As you can see, such log entries are malformed and would be rather
difficult to interpret correctly due spaces in URIs and field-looking
protocol versions that are actually a part of %ru output.

While the above real-world examples use custom access log format, the
default behavior is the same.

We could (and possibly will) improve request parsing so that common
cases like RTSP and SIP requests do not get interpreted as malformed
HTTP/0.9 requests. However, that does not solve the more general case of
a truly malformed request like the very first example pasted above.

Our options include:

1) Apply uri_whitespace before logging malformed requests. This will
result in spaces stripped by default. The uri_whitespace option
description should probably be adjusted to recommend a different %ru
encoding the values that do not remove spaces from URLs.

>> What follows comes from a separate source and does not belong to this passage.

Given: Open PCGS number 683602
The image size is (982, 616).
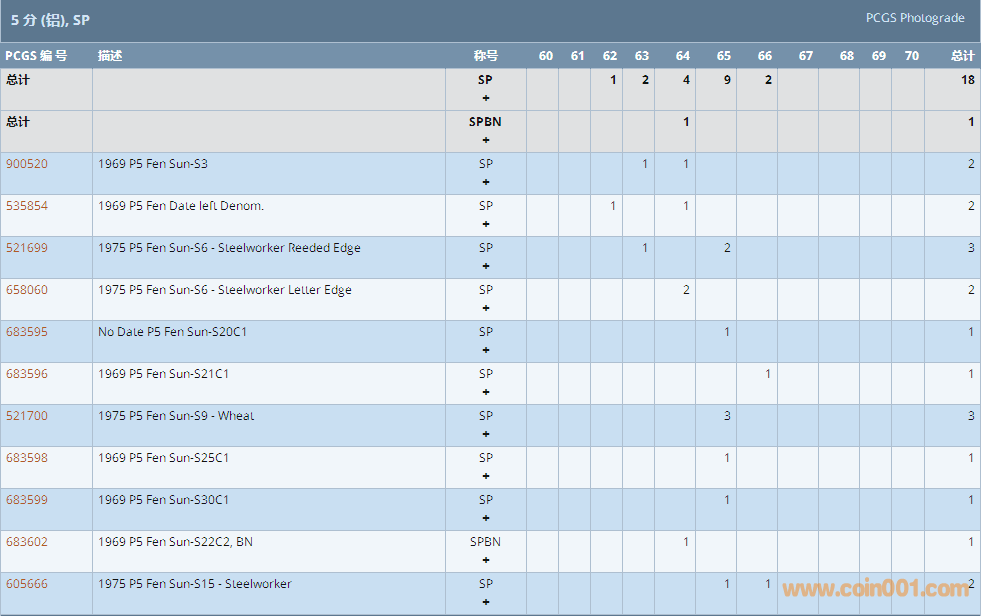Looking at the screenshot, I should click(x=27, y=542).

2a) Strip spaces when logging %ru unless an explicit encoding is
specified for that option. To implement this, we would add
LOG_QUOTE_STRIP_SPACE log_quote value.

2b) Chop spaces when logging %ru unless an explicit encoding is
specified for that option. To implement this, we would add
LOG_QUOTE_CHOP_SPACE log_quote value.

2c) Replace spaces with %20 when logging %ru unless an explicit encoding
is specified for that option. To implement this, we would add
LOG_QUOTE_ENCODE_SPACE log_quote value. This is a little different from
encoding the entire URL because it would apply to spaces (and '%') only.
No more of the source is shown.